I’ll be starting a new job soon, which means we’ll all have a new routine when school starts again. And no matter what that means, mine never has room for breakfast. Even if I did schedule myself some extra time to sit down, I’d rather drink my coffee and get going than sit down and eat breakfast. So I’ve come up with a breakfast that I can take with me and enjoy at my leisure (or destination).
We all know that breakfast is an important meal to eat if we want to be healthy. If you’re trying to watch your weight or eat more whole foods, these breakfast ideas will help kick start your day. They’re make-ahead, the ingredients are inexpensive and you can tweak them to your preferences.
The kids were thrilled when they saw my mason jars out – it has been a while since I’ve made this for them. I’ve included three options: hot oatmeal to go, overnight oats and chia seed pudding.
Hot oatmeal to go
This one takes no planning at all and on a cold winter’s day, there’s nothing better. All you require is a mason jar and oatmeal and you can adapt this recipe to suit the contents of your cupboards. (I’ve been known to take an extra 30 seconds on my way out the door to throw this breakfast together for myself.)
Use the 250 ml mason jar for an adult-sized breakfast. If you’re making some for the kids, use the tiny jars. The recipe below is for the adult-sized portion.
Fill the jar just less than halfway with oatmeal – you can use instant, medium or large cut oats. I use the large ones because I prefer that texture but if you want the Starbucks’ style, use the instant oats. Add the ingredients below to your mason jar:
2 tsp sweetener of choice (or to taste)
1 Tbsp dried fruit
1 Tbsp nuts or seeds
1/2 tsp cinnamon, pumpkin pie spice, matcha tea, etc.
Put the lid on and give it a good shake. When you want to eat, fill the mason jar with boiling water, put the lid back on and shake it around a bit. Set it down for a few minutes with the lid on to allow the hot water to cook the oatmeal. Mmmm! It goes well with that cup of coffee you finally get to sit down and drink!
If you haven’t tried overnight oats, you’re really missing out! This is such an easy and creamy breakfast and you can change it up every day so you never get tired of it. Once again, everything can be changed according to your preferences. I prefer to use small frozen berries in my overnight oats. The small pieces means more fruit in every bite and doesn’t take up as much space in my mason jar. Jam works well too!
1 Tbsp vegan yogurt (coconut is our favourite kind)
1/2 tsp chia seeds
1 Tbsp frozen fruit or jam (pomegranate seeds, blueberries, raspberries, etc.)
1/3 cup oats (instant, medium or large cut oats all work well)

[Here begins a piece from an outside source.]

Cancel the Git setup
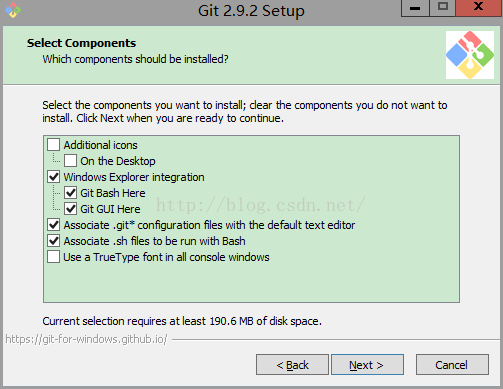The width and height of the screenshot is (503, 389). pyautogui.click(x=452, y=365)
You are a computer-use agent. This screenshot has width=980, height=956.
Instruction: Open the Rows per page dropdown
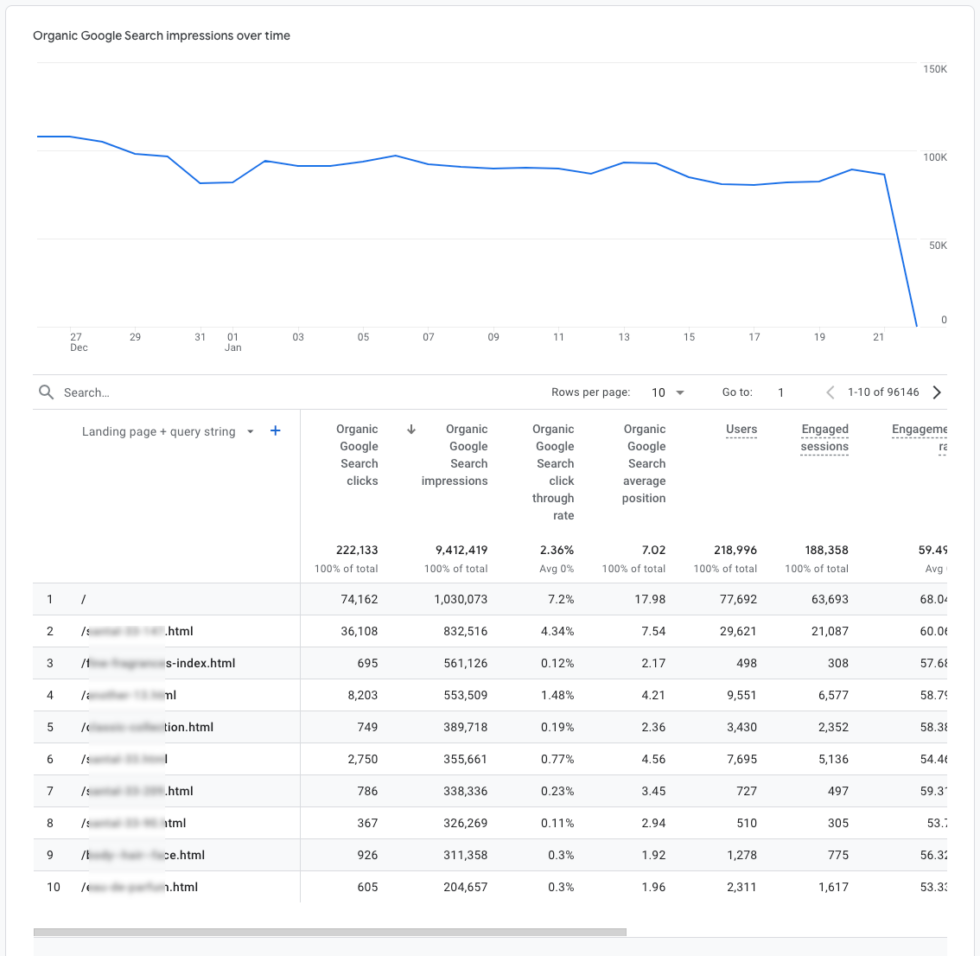pyautogui.click(x=668, y=392)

1/2 tsp cinnamon or other spice
3/4 cup of soy milk or other vegan milk
Combine the ingredients in the jar, put the lid on and shake it well. Make sure the chia seeds are mixed in – use a spoon to stir if you have to. Check if you need to add some sweetener – it will depend on whether your milk and yogurt is sweetened or not. Leave them in the fridge overnight.
Chia seed pudding
Have you ever gone to pack your kids’ lunches when you realize you are out of snacks? Don’t panic. Chia seed pudding is almost as easy to pack as store-bought and the kids will love it! It also works well for a super creamy breakfast. I made these in the tiny jars for the kids.
1 small jar that won’t spill
1 Tbsp vegan yogurt
1 Tbsp chia seeds
1 Tbsp chopped fruit or jam (frozen berries work well)

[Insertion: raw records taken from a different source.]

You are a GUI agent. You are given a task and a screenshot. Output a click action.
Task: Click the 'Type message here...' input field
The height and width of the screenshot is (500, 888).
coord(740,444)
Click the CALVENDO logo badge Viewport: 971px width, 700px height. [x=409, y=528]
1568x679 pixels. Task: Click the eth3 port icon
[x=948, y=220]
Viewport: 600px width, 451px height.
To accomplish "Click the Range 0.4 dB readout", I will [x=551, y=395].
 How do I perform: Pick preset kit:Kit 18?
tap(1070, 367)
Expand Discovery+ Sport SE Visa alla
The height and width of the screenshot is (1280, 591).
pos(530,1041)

1/4 cup vanilla soy milk or other vegan milk
sweetener (if you’ve used unsweetened milk, yogurt and fruit)
Put all the ingredients in the jar and stir it well or shake it until well combined. Put it in the fridge and it will be thick and delicious by morning.
If you take a few minutes to shake up some breakfast before bed, it’s really easy to eat on the cheap even on the go. Since I make my own jam, I like to use a spoonful of jam in my oatmeal and chia seed puddings but you can use anything you have on hand such as banana, apple sauce, fresh fruit chopped into small pieces or anything you like. Enjoy!